The campaign – which audiences in the 1930s knew had been futile – ends shortly afterwards with a British withdrawal. We see the Turks chivalrously saluting the graves in the British cemetery post-evacuation, and the story concludes with another copperplate written caption appearing on the screen: ‘The End.’
In overall tone, this is more Rupert Brooke than Wilfred Owen. War is shown as a romantic and noble undertaking, a definition that may have re-assured the public in 1922, when many were shocked by the mass slaughter of the western front and the lack of any apparent reason for the conflict. Buried beneath this is a gay sub-plot, hinted at by the adoration between the two officers, something Raymond revisited in a later novel The Quiet Shore (1958), which is also set at Gallipoli.

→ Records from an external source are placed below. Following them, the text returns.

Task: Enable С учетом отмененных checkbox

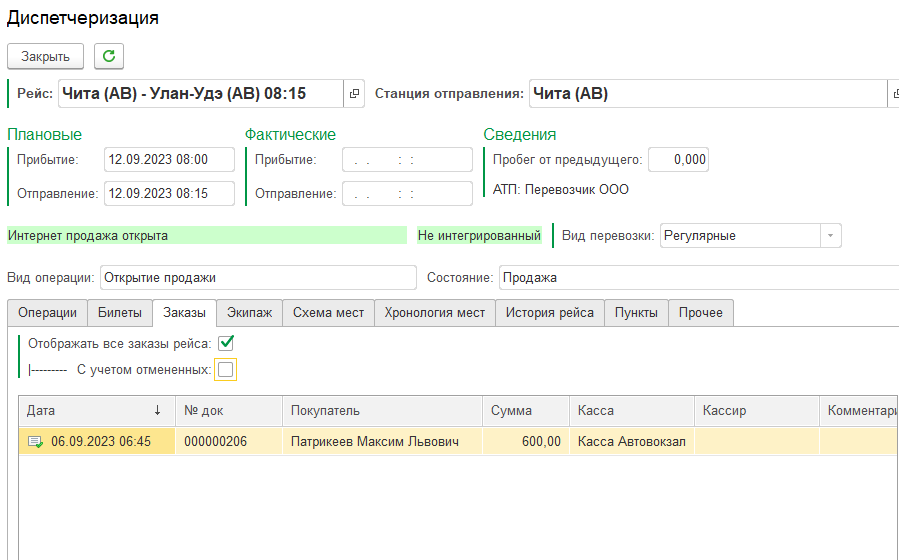Action: (226, 370)
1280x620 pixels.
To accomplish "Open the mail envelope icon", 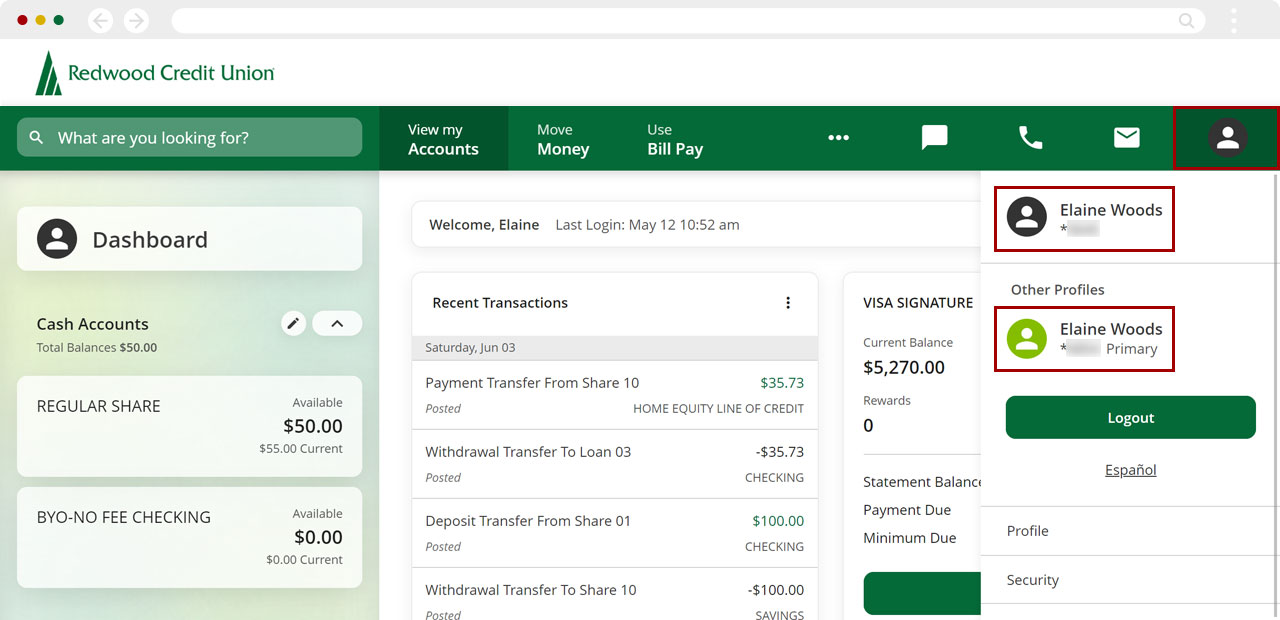I will pos(1126,138).
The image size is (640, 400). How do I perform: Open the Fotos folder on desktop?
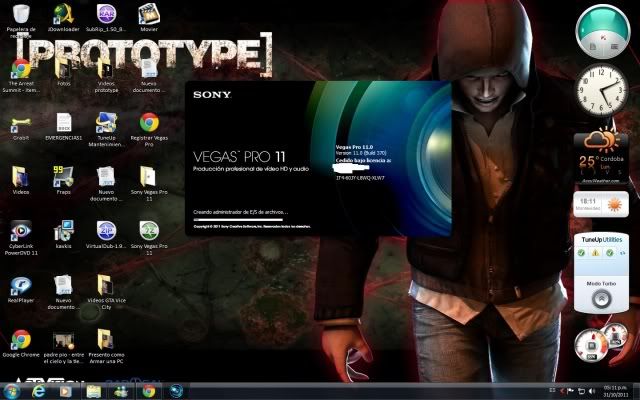click(63, 69)
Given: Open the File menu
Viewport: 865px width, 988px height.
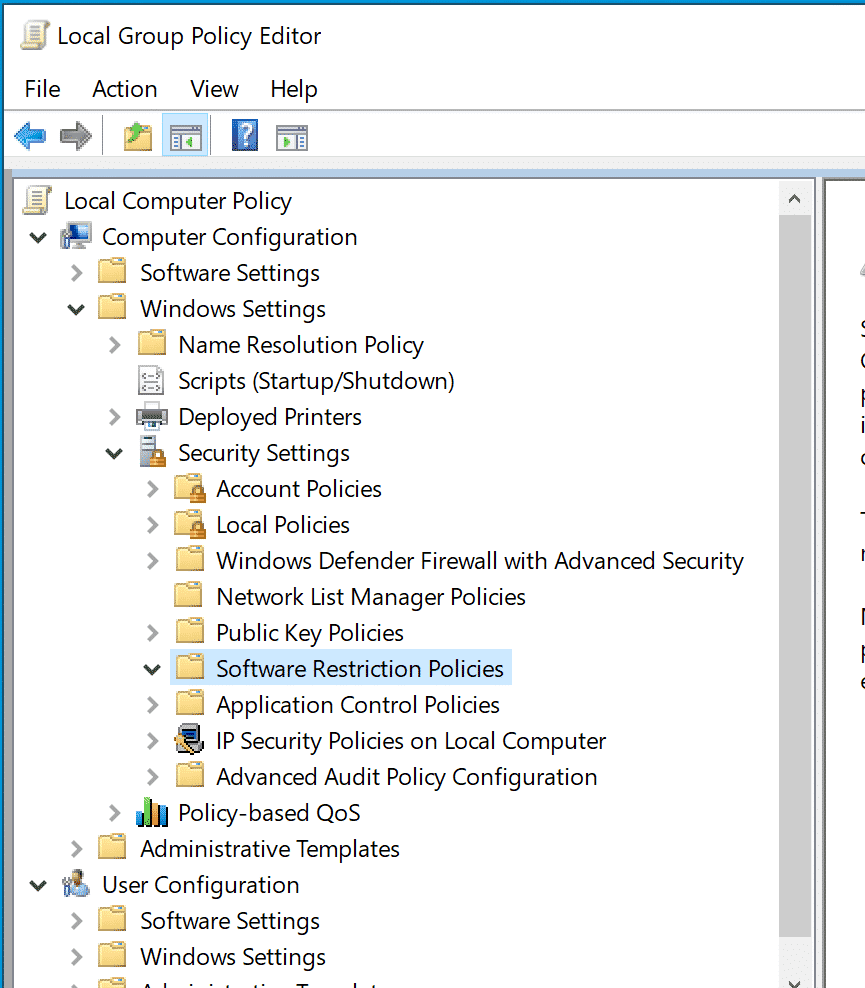Looking at the screenshot, I should (42, 89).
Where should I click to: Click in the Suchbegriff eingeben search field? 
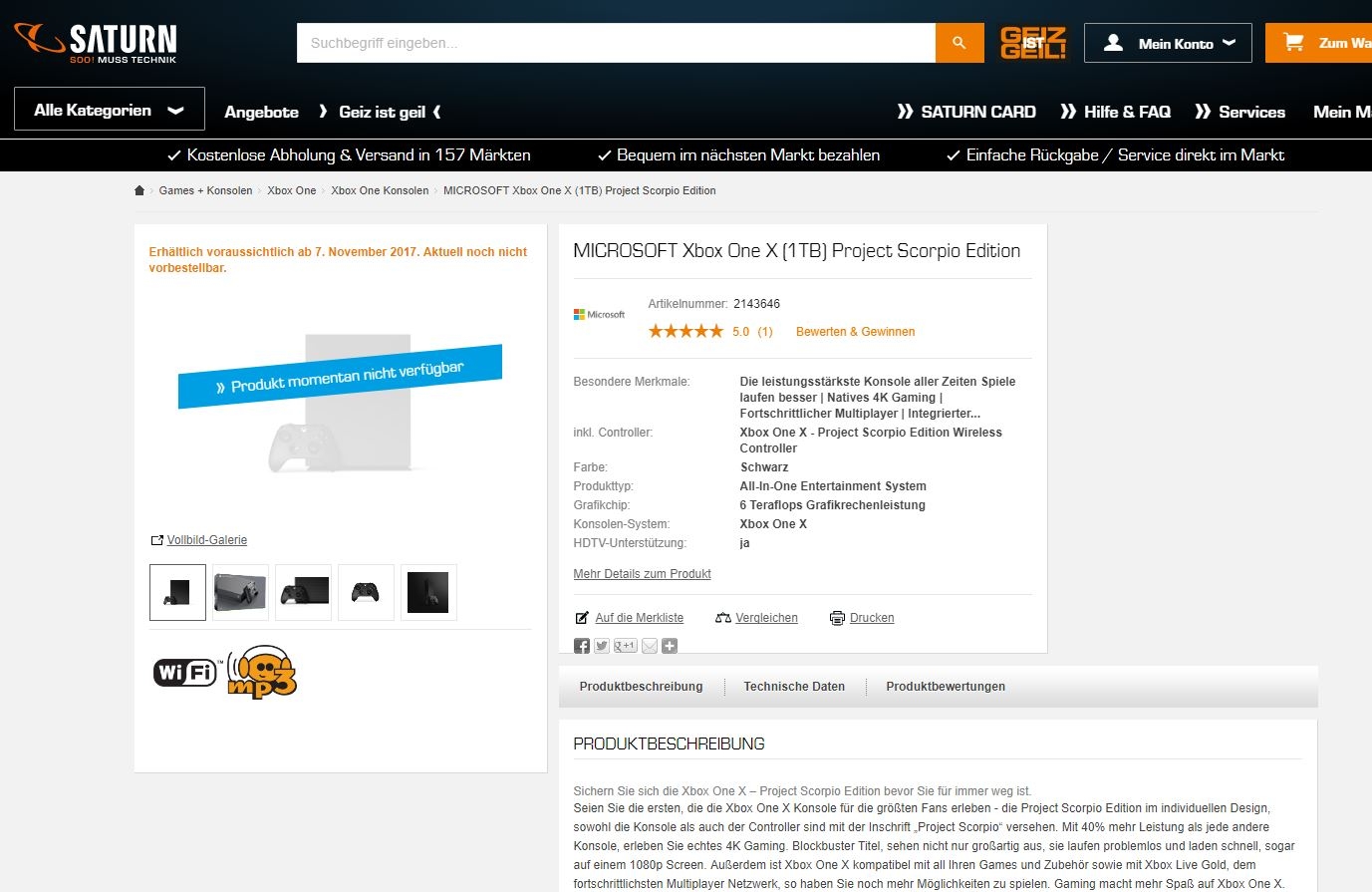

Watching Tell England now, ninety-five years after its release, isn’t hard going. At eighty minutes, it doesn’t outstay its welcome. But it’s a very mixed bag of decently done battle scenes, stilted dialogue, and poor sound. It could have been much better and, unlike Journey’s End and All Quiet on the Western Front, which launched the careers of Laurence Olivier and Lew Ayres respectively, it did nothing for its two young leading actors. Harbord moved to Hollywood in the mid-30s but never established himself and ended up playing bit parts. Bruce died from appendicitis in 1937.

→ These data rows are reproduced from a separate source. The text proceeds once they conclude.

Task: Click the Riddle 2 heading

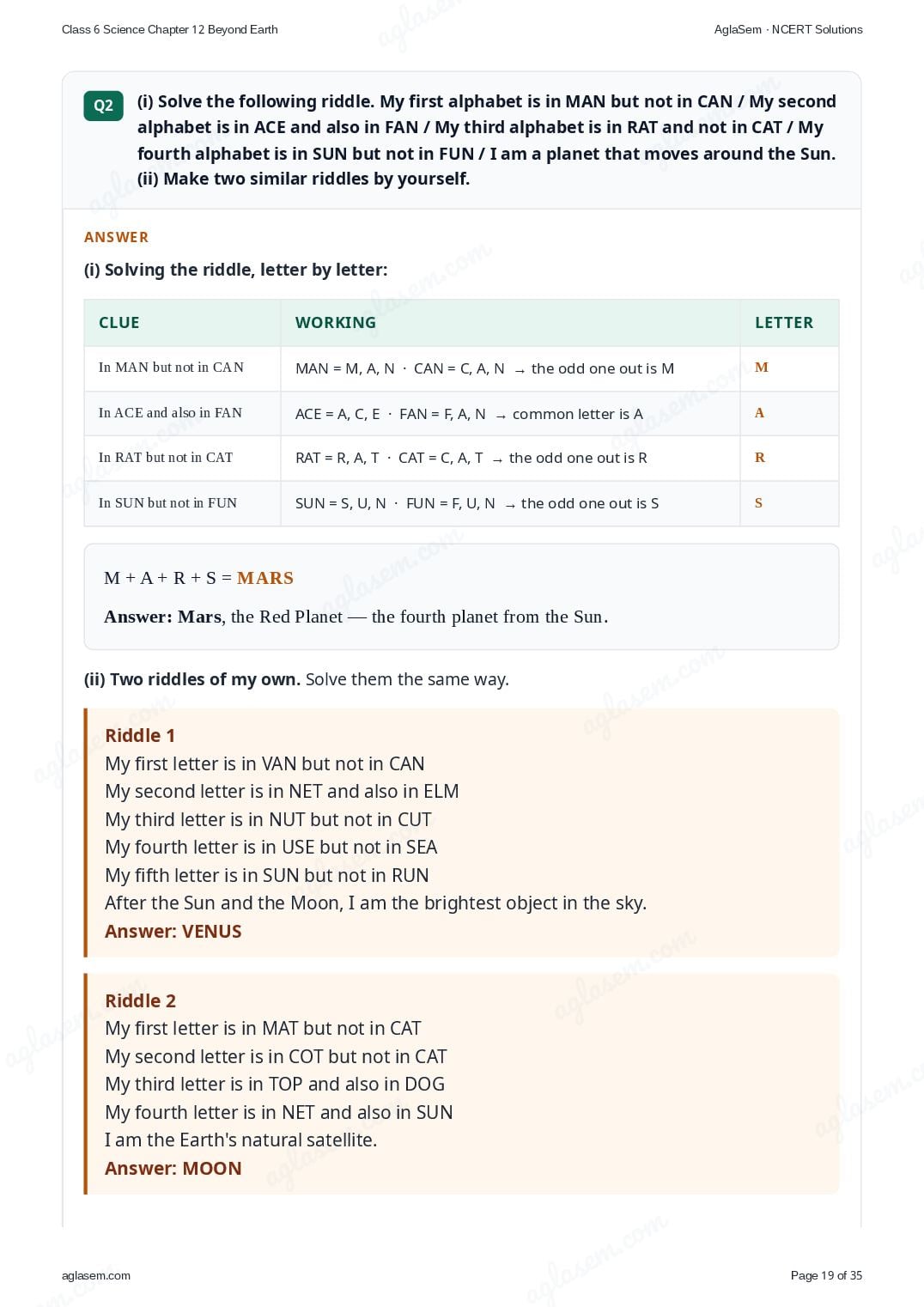Action: [140, 1000]
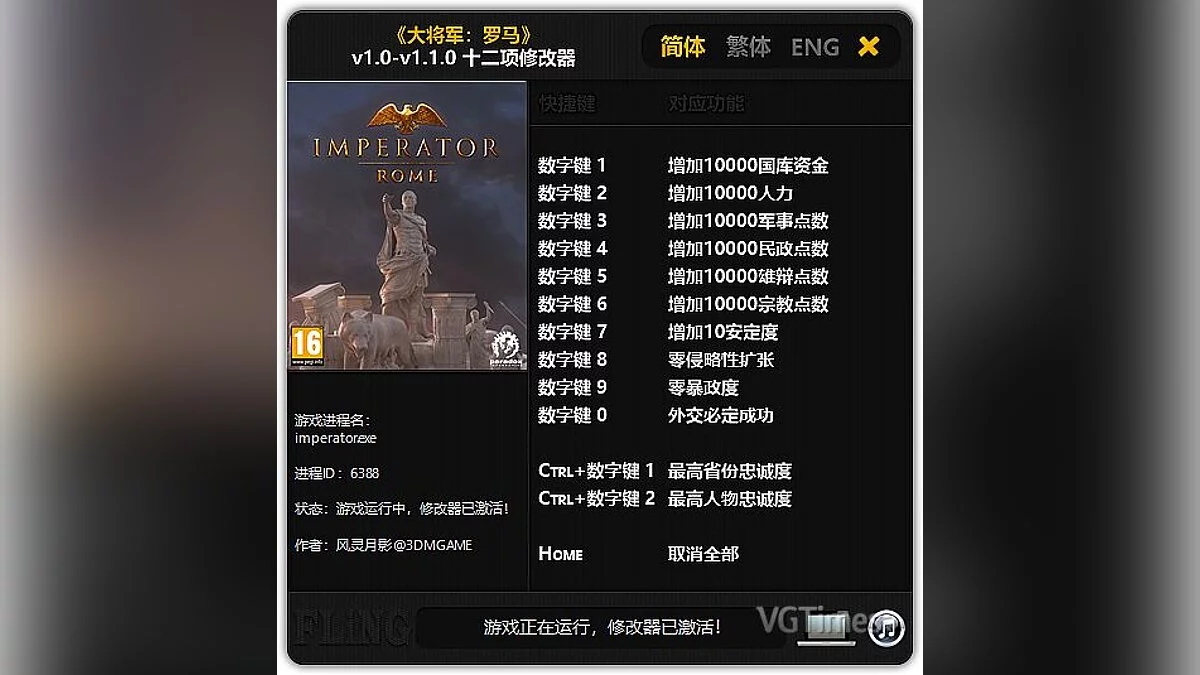This screenshot has width=1200, height=675.
Task: Toggle the music note sound icon
Action: [x=885, y=628]
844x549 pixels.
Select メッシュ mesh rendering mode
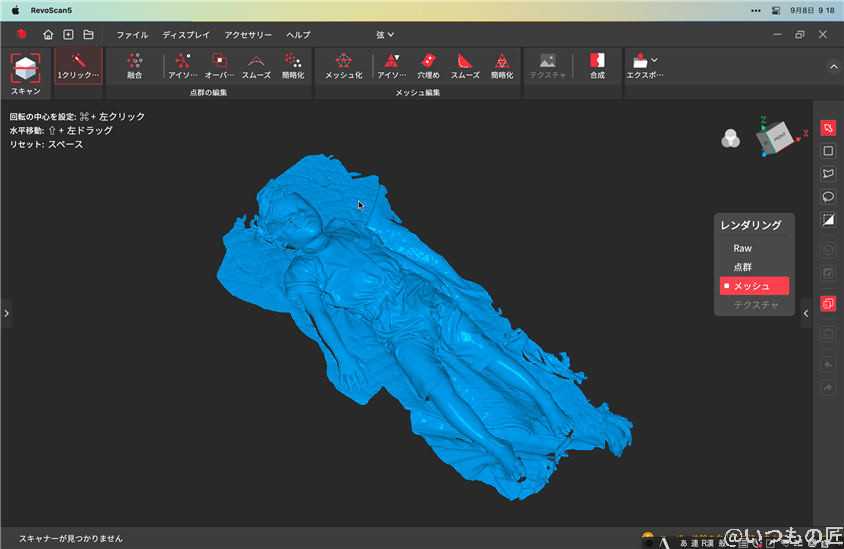(752, 286)
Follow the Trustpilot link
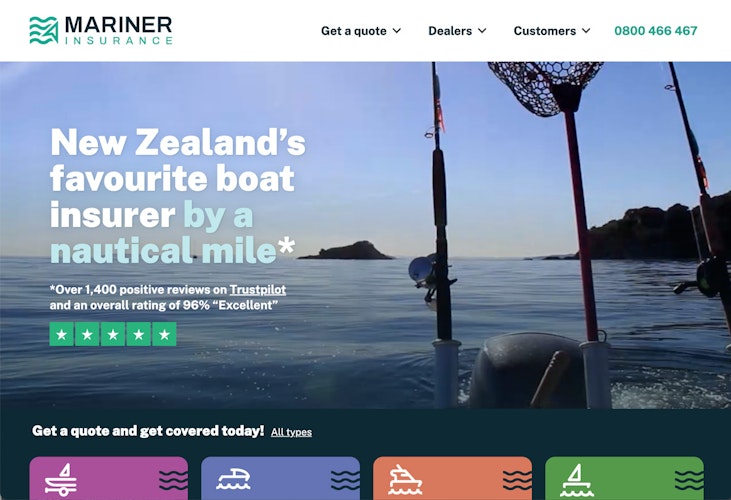 [258, 290]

Perhaps its faults lie in Raymond being a less accomplished writer than Sheriff and Remarque. That may be true for Remarque, who is compared to Thomas Mann, but is Sheriff better than Raymond? Both are determinedly middle-brow. No one would rate Sheriff’s screenplay for The Dambusters as great literature. Raymond was certainly prolific, publishing forty-six novels, two plays (including one, The Berg, about the Titanic) and ten volumes of literary essays, biography, and memoirs down to his final retirement, at the age of eighty-six, in 1974. One of his novels was serialised on Book at Bedtime as recently as 1990, whilst his sub-Galsworthy sixteen-novel series A London Gallery, depicting city life from the 1880’s to the 1940’s, remains an interesting achievement.

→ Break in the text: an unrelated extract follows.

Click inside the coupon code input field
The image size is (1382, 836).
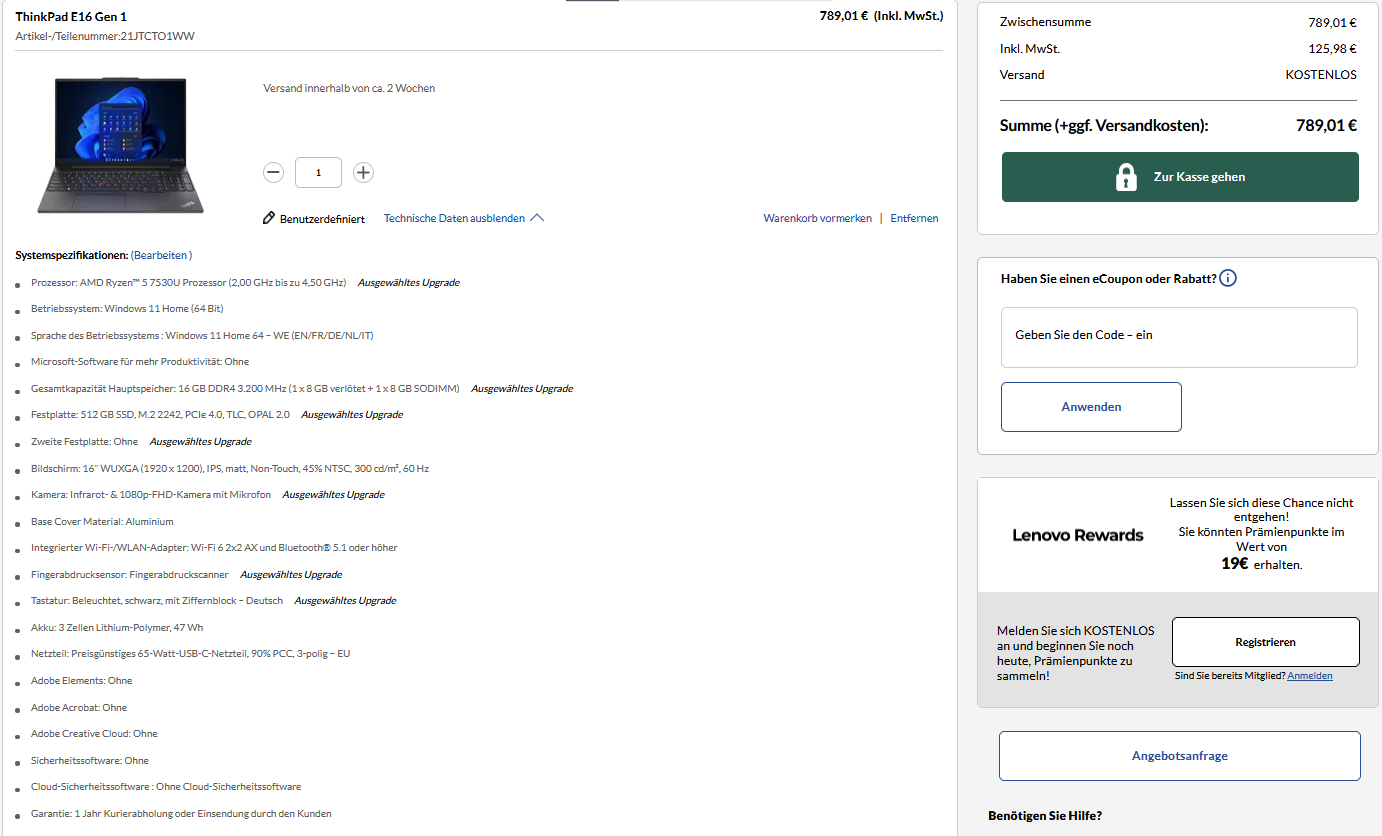point(1178,337)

Despite this, with the heyday of the lending library (and possibly libraries of any type) long gone, he is forgotten now. A new film version of Journey’s End appeared in 2017 to excellent reviews. Another adaptation of All Quiet on the Western Front was released in 2022 and was acclaimed as a masterpiece, nominated for fourteen BAFTA’s and nine Academy Awards. The chances of a remake of Tell England seem slim by comparison.